Converting String to *mut i8: Understanding the problem

merkosh · July 14, 2020, 9:00am

I am working on a Rust / C binding and have to convert between C strings of the type char* to String and back. Basically the situation on Stackoverflow or in the forum.

My intention here is to understand, not how to make it work.

First: Why does Rust use u8 instead of i8, that would match the common C idiom of using char*?
I presume because u8 matches the underlying type, a text in utf-8. Signedness does not make much sense in the context of a text character - and I agree.

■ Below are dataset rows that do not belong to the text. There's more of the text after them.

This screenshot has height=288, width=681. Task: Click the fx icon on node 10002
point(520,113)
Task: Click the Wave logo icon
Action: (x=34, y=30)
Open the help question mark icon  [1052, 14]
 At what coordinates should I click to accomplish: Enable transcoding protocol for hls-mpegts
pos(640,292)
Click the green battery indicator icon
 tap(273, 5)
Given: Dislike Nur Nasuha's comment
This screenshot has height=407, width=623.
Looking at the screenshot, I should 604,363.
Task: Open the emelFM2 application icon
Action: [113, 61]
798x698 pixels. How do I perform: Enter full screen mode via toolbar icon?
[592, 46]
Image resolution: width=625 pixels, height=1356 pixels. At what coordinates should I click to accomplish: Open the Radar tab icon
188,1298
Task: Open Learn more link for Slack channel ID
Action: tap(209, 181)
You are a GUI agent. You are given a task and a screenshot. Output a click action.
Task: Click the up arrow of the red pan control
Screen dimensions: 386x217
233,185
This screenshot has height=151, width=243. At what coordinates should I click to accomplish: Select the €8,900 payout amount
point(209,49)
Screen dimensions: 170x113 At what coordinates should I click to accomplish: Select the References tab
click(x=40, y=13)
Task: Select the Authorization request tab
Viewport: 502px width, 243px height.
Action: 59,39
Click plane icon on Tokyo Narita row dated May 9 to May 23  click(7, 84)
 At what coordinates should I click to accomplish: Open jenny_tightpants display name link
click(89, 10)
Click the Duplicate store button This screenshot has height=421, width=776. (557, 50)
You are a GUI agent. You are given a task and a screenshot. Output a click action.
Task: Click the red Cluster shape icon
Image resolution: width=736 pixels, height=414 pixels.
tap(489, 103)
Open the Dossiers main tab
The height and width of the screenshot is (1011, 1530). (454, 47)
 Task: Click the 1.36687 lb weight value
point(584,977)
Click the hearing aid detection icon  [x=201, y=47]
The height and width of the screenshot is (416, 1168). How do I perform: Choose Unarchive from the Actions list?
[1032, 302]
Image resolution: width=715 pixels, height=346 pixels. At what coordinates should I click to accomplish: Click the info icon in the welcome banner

So we can go from String to Vec<u8>, borrow mutably and get a pointer to it, which always leaves us with *const u8 or *mut u8. However, C commonly uses char instead of unsigned char, which requires me to do something like:

use std::ffi::CString;

fn main() {
    let s = String::from("Hallo Welt!");
    let cs = CString::new(s).unwrap();
    let cv: Vec<u8> = cs.into_bytes_with_nul();
    let mut tmp: Vec<i8> = cv.into_iter().map(|c| c as i8).collect::<_>(); // line 7
    let _cptr: *mut i8 = tmp.as_mut_ptr();
}

To summarize:

String to CString to add the NUL termination
CString to Vec<u8> so we can iterate over bytes
Vec<u8> to Vec<i8> so we can get a char later; also need Vec to get a mutable reference to its contents

(I know there is CString::into_raw() -> *mut c_char, which does that all in one, but I'd have to reclaim the memory later, which does not work for me at the moment.)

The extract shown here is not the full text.